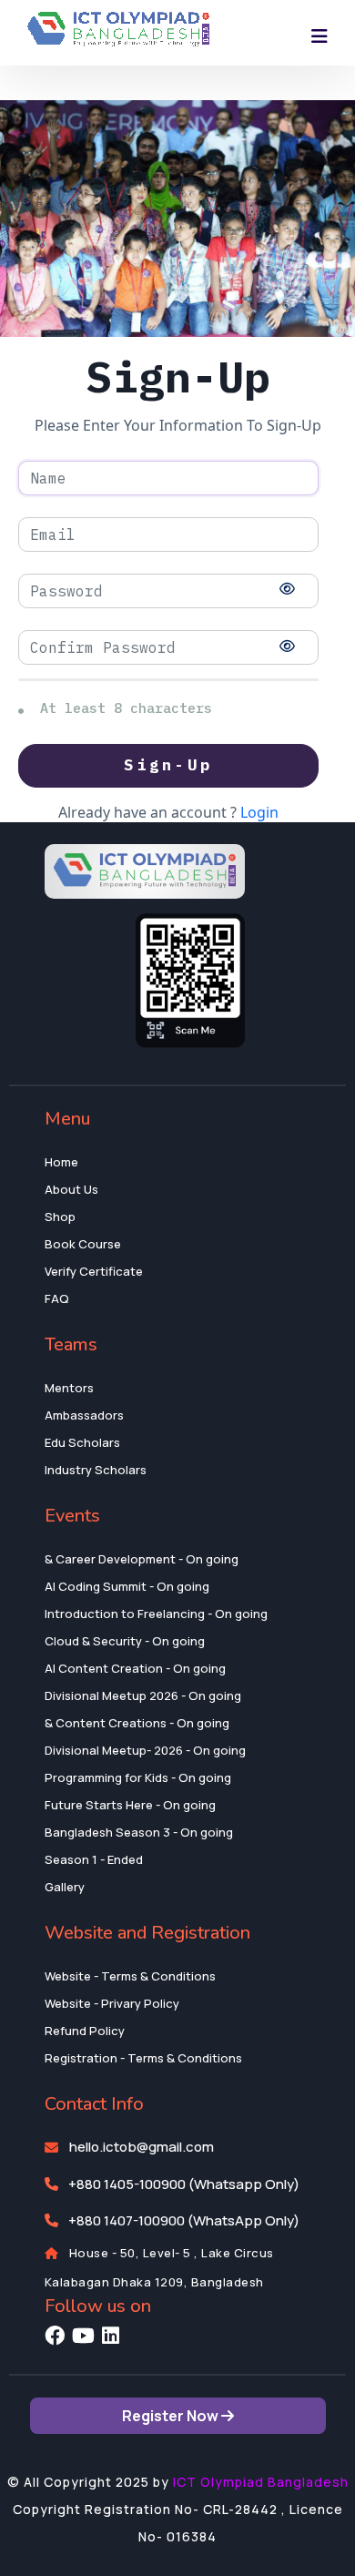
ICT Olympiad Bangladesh (261, 2481)
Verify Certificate (94, 1271)
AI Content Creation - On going (135, 1668)
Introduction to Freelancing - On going (156, 1613)
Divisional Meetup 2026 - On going (143, 1695)
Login (259, 812)
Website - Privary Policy (112, 2003)
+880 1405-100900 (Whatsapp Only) (183, 2184)
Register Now (171, 2416)
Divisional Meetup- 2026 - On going (145, 1750)
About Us (71, 1189)
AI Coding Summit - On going (127, 1586)
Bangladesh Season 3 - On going (139, 1832)
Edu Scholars (82, 1442)
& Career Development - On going (141, 1559)
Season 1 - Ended (94, 1859)
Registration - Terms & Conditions (143, 2058)
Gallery (65, 1887)
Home (61, 1162)
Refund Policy (85, 2030)
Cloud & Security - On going (125, 1641)
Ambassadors (84, 1415)
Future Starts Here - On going (130, 1805)
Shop (60, 1216)
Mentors (69, 1388)
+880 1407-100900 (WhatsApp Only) (183, 2220)
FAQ (57, 1298)
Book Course (83, 1244)
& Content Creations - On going (137, 1723)
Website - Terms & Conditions (130, 1976)
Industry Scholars (96, 1469)
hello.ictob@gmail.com (141, 2146)
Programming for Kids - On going (138, 1777)
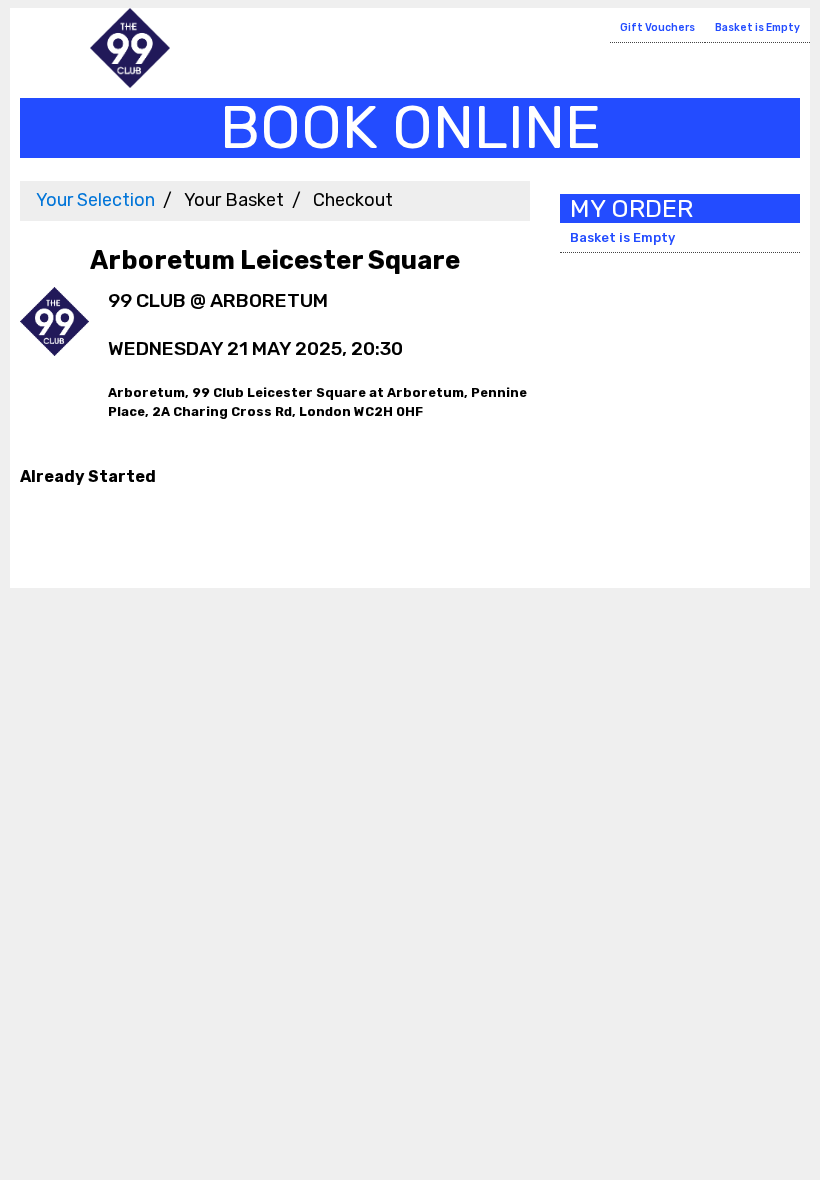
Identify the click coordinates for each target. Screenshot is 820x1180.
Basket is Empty (757, 27)
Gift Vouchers (657, 27)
^^^^^^^^
Your assignment ->
Hand back exactly the lines from the one with "going (137, 1723)" through the last line of the data above, both ends included, with every picture left out.

Solution ->
& Content Creations - On going (137, 1723)
Website - Terms & Conditions (130, 1976)
Industry Scholars (96, 1469)
hello.ictob@gmail.com (141, 2146)
Programming for Kids - On going (138, 1777)
Identify the click coordinates for each target. Screenshot is 820x1180.
Basket is Empty (757, 27)
Gift Vouchers (657, 27)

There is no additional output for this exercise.